Your question: “Will I end up paying to do the same work twice over?” The good news is that the modular structure of OBIEE separates the construction of reports from the mapping of data to support these reports. When you move to your new data warehouse, your reports won’t have to be reworked as the presentation layer in the OBIEE repository will remain unchanged. All you’ll have to do will be to rework the physical and business mapping layers within the OBIEE repository. And as your data warehouse will now be doing all the work of data consolidation by means of ETL loads, the rework will only involve a simplification of the OBIEE repository, which won’t cost you an “arm and a leg”. So, yes, there will be an additional cost, but if you keep the interim solution small scale – to satisfy only pressing reporting requirements – then using OBIEE’s data integration capabilities may offer an excellent solution in the short term.
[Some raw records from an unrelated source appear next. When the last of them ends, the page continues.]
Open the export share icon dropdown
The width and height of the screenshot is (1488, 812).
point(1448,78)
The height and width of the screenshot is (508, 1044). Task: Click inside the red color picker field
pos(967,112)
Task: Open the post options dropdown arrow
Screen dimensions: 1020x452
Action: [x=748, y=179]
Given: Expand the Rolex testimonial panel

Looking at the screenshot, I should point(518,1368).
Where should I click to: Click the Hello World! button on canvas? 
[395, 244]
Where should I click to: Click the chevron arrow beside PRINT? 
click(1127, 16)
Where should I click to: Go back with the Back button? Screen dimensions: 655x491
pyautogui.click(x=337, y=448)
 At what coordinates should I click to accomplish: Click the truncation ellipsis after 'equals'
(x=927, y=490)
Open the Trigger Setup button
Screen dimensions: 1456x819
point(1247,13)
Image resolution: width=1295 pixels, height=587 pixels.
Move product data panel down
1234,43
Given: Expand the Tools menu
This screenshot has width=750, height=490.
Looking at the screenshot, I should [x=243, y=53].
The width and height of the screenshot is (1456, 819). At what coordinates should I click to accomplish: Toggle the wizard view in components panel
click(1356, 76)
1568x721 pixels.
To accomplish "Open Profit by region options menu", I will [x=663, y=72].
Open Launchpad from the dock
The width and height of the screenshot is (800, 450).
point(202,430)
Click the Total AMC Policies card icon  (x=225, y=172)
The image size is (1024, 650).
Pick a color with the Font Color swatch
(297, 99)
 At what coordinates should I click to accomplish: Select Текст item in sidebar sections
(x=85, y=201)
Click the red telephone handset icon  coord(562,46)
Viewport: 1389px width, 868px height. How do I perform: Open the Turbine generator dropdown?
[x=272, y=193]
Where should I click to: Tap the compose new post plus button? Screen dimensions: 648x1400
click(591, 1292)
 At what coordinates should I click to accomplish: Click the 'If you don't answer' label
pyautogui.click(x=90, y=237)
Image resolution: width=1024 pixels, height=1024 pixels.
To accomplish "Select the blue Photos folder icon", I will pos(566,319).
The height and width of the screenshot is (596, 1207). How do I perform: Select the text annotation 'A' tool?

Temporary/Unstable Reporting Requirements
Many organizations have temporary reporting requirements – reports based on externally supplied data to evaluate a merger or takeover opportunity, for example.
Many organizations have unstable reporting requirements. End users may not be sure exactly what they want in terms of reporting when a new business area opens up. There’s a danger that you may end up rejigging your data warehouse at considerable cost only to find that a reporting requirement changes significantly or even disappears.
Using OBIEE to integrate the additional data sources in these circumstances may offer a faster and cheaper solution.
Small Data Volumes
If data volumes are small – a few hundred lines in an Excel spreadsheet, for example – then integrating the data into your main database is unlikely to have a significant impact on performance and may well not be worth the effort. Using OBIEE to integrate the data may be your best bet, though the downside will be a more complex OBIEE repository.
Real Time BI
It’s quite possible that you have a near real-time reporting requirement with data drawn from OLTP databases (a data warehouse will its unwieldy ETL processes may not be an option). In these circumstances, OBIEE can connect directly to and integrate together the OLTP data sources, allowing BI end users to see data as soon as it is generated.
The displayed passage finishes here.